# [TEXT SHOWN]
....
There are many blogs in which people select their favourite 5 or 10 horror movies, but I’d find that an impossible task – surely it depends what sort of mood you’re in as to what film takes your fancy on any particular day? I’ve therefore selected five movies for what I think would constitute a perfect Halloween Night in. All these films are entertaining, scary and very different from one another. I’ve also provided alternatives (which are just as good) for those who have already seen, or don’t fancy, my first choices.



I’m sure the majority of people reading this have seen Psycho. If you haven’t, go and watch it now! It’s sublime, and is always my automatic go-to choice when I’m asked to name my favourite horror film of all time. The story is simple and clear and beautifully paced; Anthony Perkins gives a career-best performance as creepy but vulnerable Norman Bates; and it features the scariest-looking and most iconic house in cinema history. Directed by Alfred Hitchcock, it’s absolutely note perfect, and contains not a single wasted shot. When I did Film Studies at school, we studied Psycho, and were encouraged to note how many knife-shaped objects Hitchcock includes in the film before the famous shower scene (the intention, of course, being to unsettle the audience by foreshadowing what’s to come). There’s the line of bunting in the used car lot, the beaks of the stuffed birds, and many more. If you’ve seen it before, why not watch it again just to see how many you can spot?
....
# [STUDY MATERIAL]
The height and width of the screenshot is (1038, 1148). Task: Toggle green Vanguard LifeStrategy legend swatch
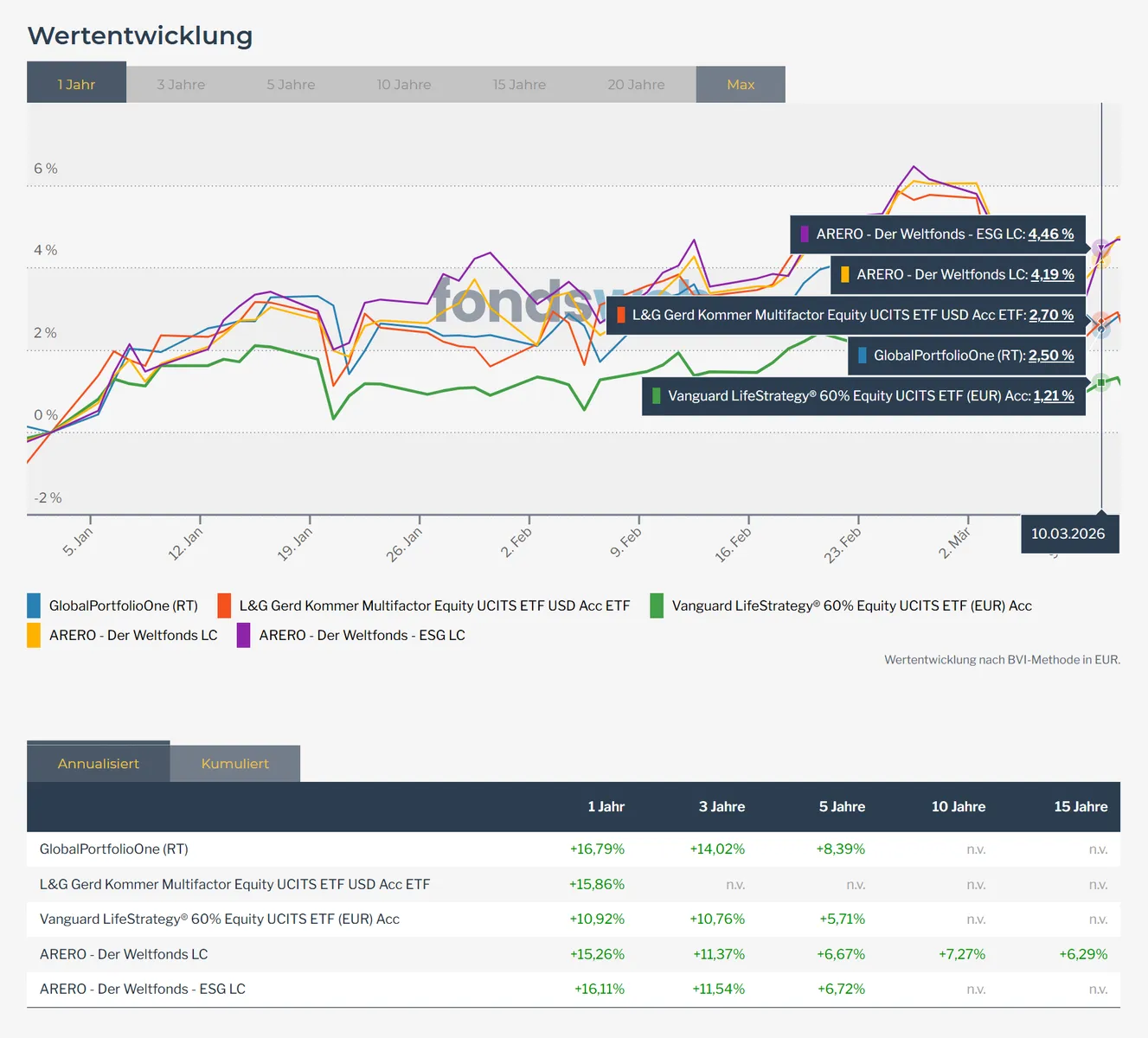click(x=657, y=606)
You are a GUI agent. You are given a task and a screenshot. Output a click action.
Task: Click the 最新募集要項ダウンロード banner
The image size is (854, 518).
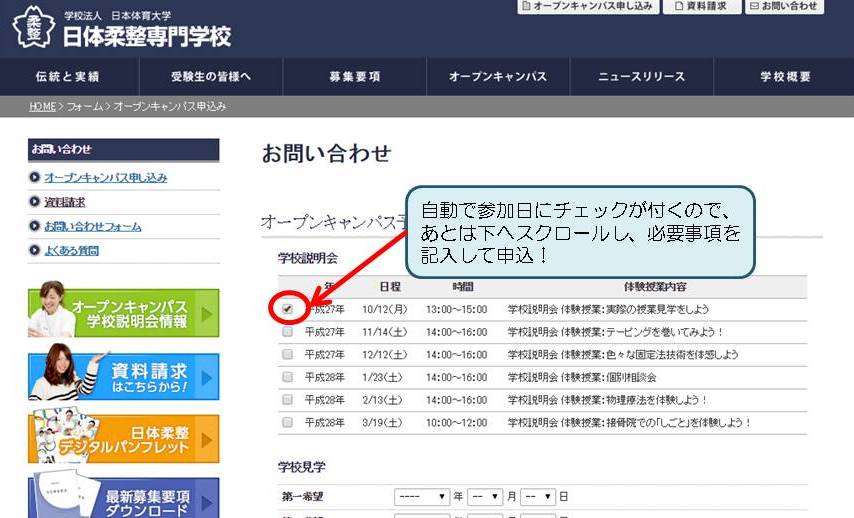[x=123, y=498]
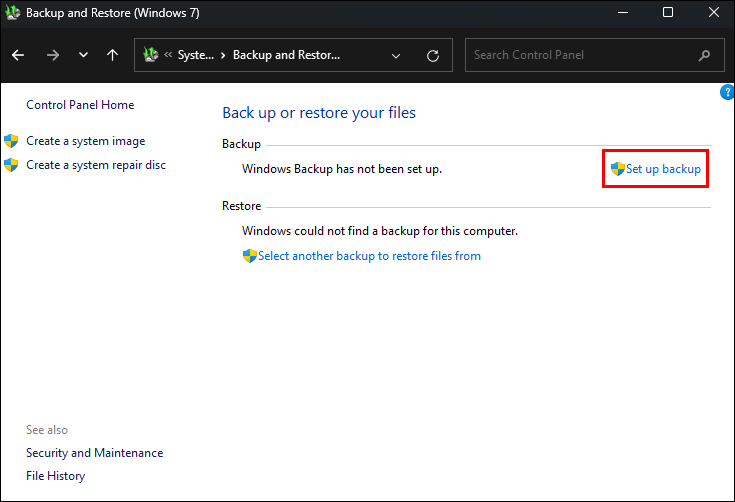Click the search magnifier icon

[x=705, y=55]
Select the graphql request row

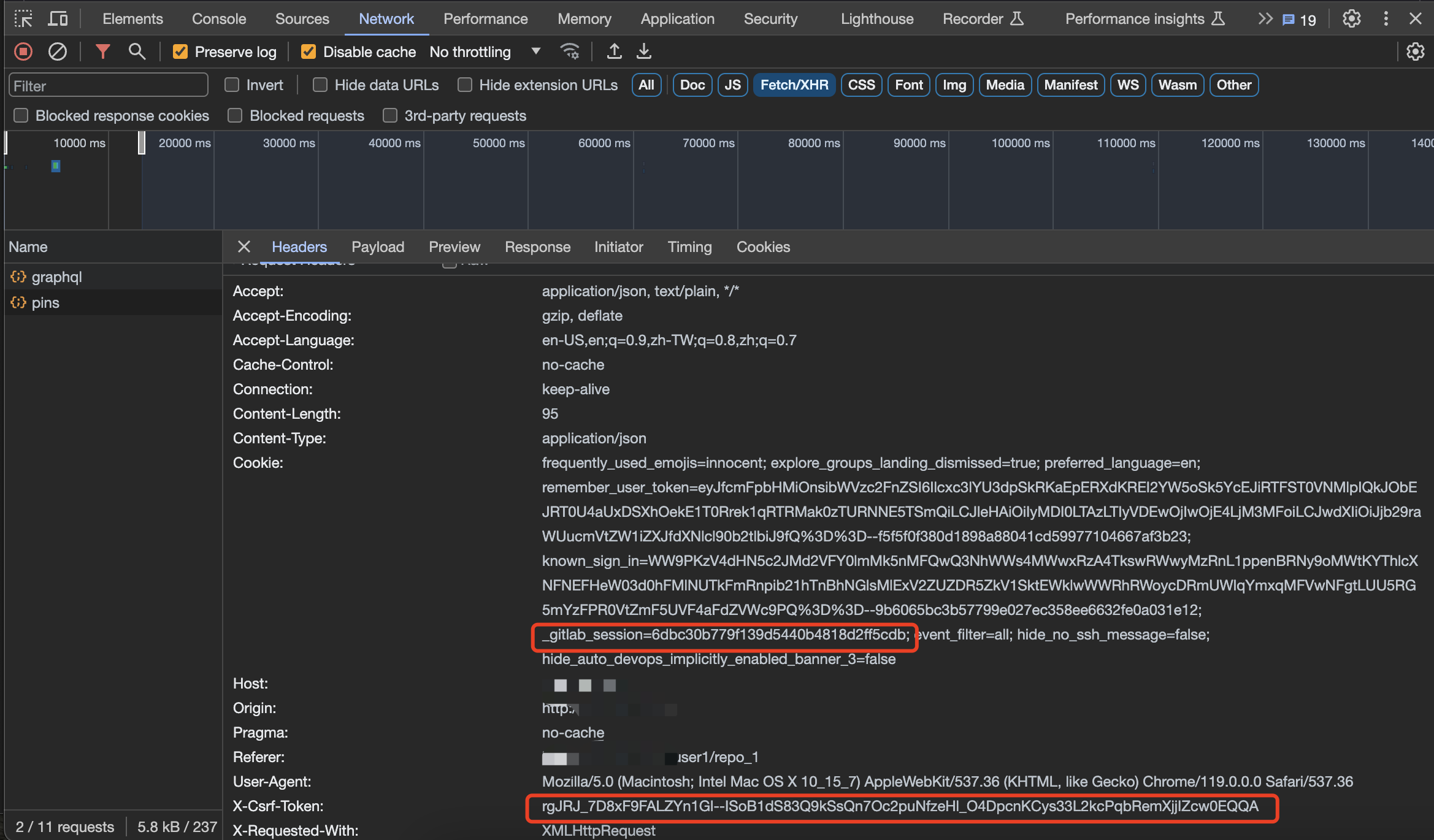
....
# [WORK TASK 1]
Set down the part of the horror movie post starting with "There are many" and going on through "my first choices.".
# [WORK TASK 2]
Resume the horror movie post from the point where it stops.
The items have nothing to do with the horror movie post.

# [WRITTEN REPLY 1]
There are many blogs in which people select their favourite 5 or 10 horror movies, but I’d find that an impossible task – surely it depends what sort of mood you’re in as to what film takes your fancy on any particular day? I’ve therefore selected five movies for what I think would constitute a perfect Halloween Night in. All these films are entertaining, scary and very different from one another. I’ve also provided alternatives (which are just as good) for those who have already seen, or don’t fancy, my first choices.

# [WRITTEN REPLY 2]
Alternative Choice: HALLOWEEN (of course)



I’ve never stopped adoring these films, and even today I often think there’s nothing better than a great portmanteau movie – which for the uninitiated is a film containing several stories with a framing device that links them together. In the framing device in From Beyond the Grave, Peter Cushing gives a delightfully mischievous performance as the owner of an antiques shop, Temptations Ltd, whose customers – the unscrupulous ones, that is – invariably meet with terrible ends. The standout story, all of which were penned by the great Ron Chetwynd-Hayes, is the second of four, An Act of Kindness, which stars Ian Bannen as a weak-willed businessman, Diana Dors as his domineering wife and Donald and Angela Pleasance as surely the creepiest father-daughter duo in horror film history. The story is both queasily unsettling and blackly humorous, as indeed is the rest of the film. All four stories are strong – the first, The Gate Crasher starring David Warner, and the last, The Door starring Ian Ogilvy, are also excellent – and even the weakest, The Elemental starring Ian Carmichael, which is the obligatory light-relief story, is great fun.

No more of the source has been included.